• Task statement: In the part that opens with the line containing "Disable the Show" and runs through the end of the records, change "Given" to "Task" and give those lines again with nothing else altered.

Records excerpted from a collection
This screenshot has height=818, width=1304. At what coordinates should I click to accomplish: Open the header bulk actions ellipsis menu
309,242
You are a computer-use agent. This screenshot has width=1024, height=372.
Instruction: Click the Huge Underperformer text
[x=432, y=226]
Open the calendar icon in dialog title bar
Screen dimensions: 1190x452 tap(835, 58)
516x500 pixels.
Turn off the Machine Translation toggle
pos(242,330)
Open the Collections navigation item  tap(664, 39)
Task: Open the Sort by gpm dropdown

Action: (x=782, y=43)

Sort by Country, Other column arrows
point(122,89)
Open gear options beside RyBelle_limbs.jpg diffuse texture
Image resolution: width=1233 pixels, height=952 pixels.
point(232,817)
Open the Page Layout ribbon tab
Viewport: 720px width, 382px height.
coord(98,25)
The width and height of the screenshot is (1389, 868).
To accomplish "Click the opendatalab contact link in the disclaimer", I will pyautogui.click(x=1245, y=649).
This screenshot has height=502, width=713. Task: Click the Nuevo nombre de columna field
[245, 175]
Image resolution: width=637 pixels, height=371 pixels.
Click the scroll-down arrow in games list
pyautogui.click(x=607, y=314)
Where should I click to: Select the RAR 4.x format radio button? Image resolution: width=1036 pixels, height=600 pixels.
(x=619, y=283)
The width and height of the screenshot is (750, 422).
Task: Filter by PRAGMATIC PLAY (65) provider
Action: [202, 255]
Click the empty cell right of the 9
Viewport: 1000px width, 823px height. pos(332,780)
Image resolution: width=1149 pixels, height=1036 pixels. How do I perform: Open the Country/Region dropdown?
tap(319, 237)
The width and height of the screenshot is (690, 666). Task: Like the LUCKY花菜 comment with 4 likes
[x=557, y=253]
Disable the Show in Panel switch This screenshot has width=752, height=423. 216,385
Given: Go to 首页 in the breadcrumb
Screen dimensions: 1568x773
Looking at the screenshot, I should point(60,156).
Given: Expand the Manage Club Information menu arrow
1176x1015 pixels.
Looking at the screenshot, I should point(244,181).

• Response to the task:
Disable the Show in Panel switch This screenshot has width=752, height=423. 216,385
Task: Go to 首页 in the breadcrumb
Screen dimensions: 1568x773
Looking at the screenshot, I should point(60,156).
Task: Expand the Manage Club Information menu arrow
1176x1015 pixels.
Looking at the screenshot, I should point(244,181).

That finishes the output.